Description and task
Three tracks are suggested:
- Identification of terms;
- Identification and сlassification of terms into 3 classes (specific_term, common_term, nomen);
- Transfer experiments on other domains – identification and classification of terms into 3 classes (specific_term, common_term, nomen).
By terms identification we mean identifying text fragments that are terms in a broad sense.
Terms classes:
- specific term– terms that are both domain and lexically specific;
- common term– terms that are only domain specific (can be known and used by non-specialists);
- nomen– names of unique objects belonging to a specific domain.
Data
Especially for the competition, a manually labeled CL-RuTerm3 dataset was prepared based on Russian-language abstracts of articles from the «Dialogue» conference for the period 2000-2023. The train set consists of 850 abstracts from computational linguistics domain. The test set for Track 1 and Track 2 includes full-text articles of the same domain in addition to abstracts.
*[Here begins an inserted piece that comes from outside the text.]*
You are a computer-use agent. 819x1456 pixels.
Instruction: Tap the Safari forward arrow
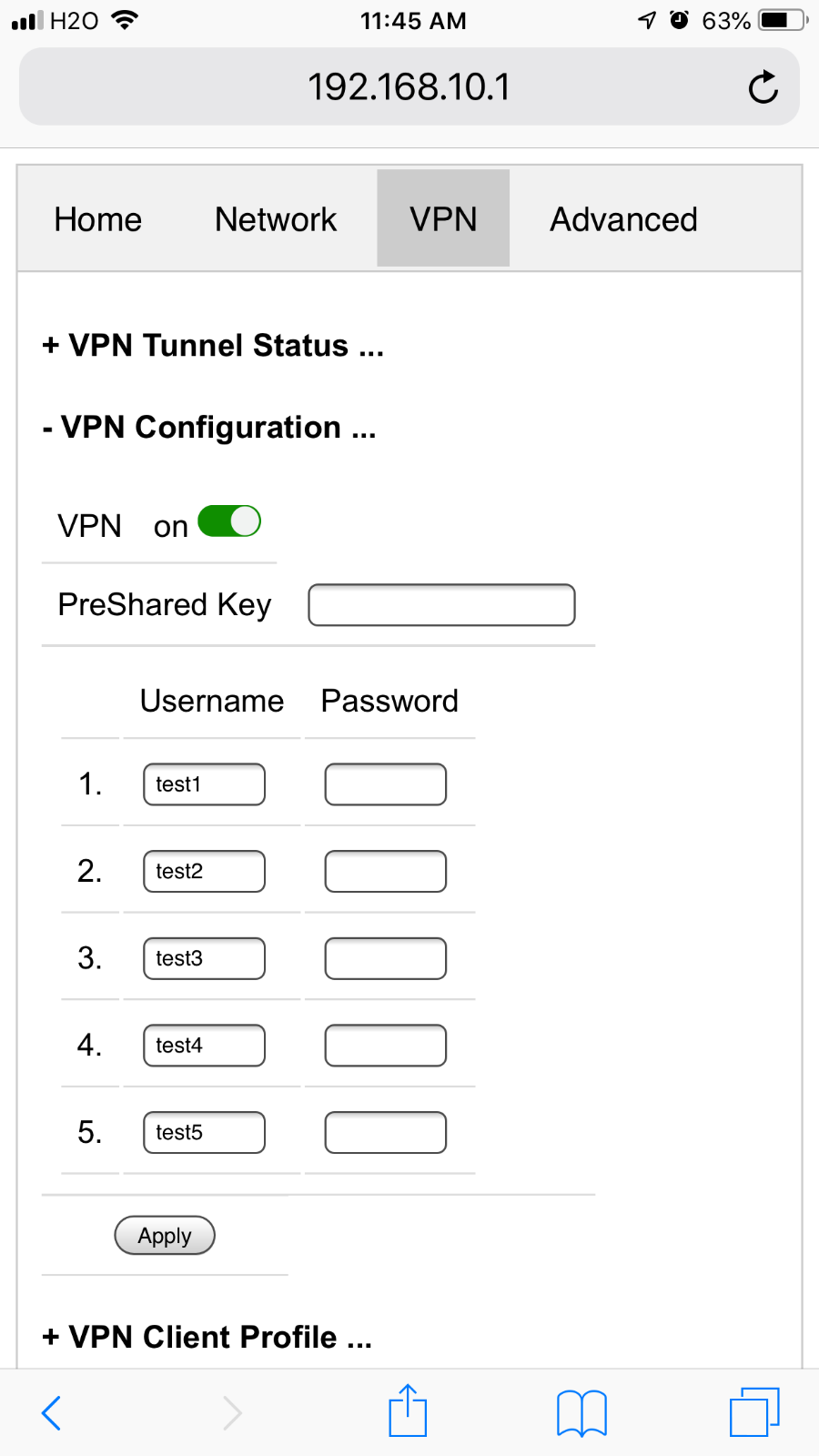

The test set for Track 3 consists of abstracts from other domains.
Important: there are no full-text articles and abstracts from other domains in the training set; they are included only in the test set to assess the quality of the models.
Timeline
01.07.2024 — publication of the train data;
01.01.2025 — publication of the test data;
10.01.2025 — Shared Task ends;
01.02.2025 — deadline for paper submissions.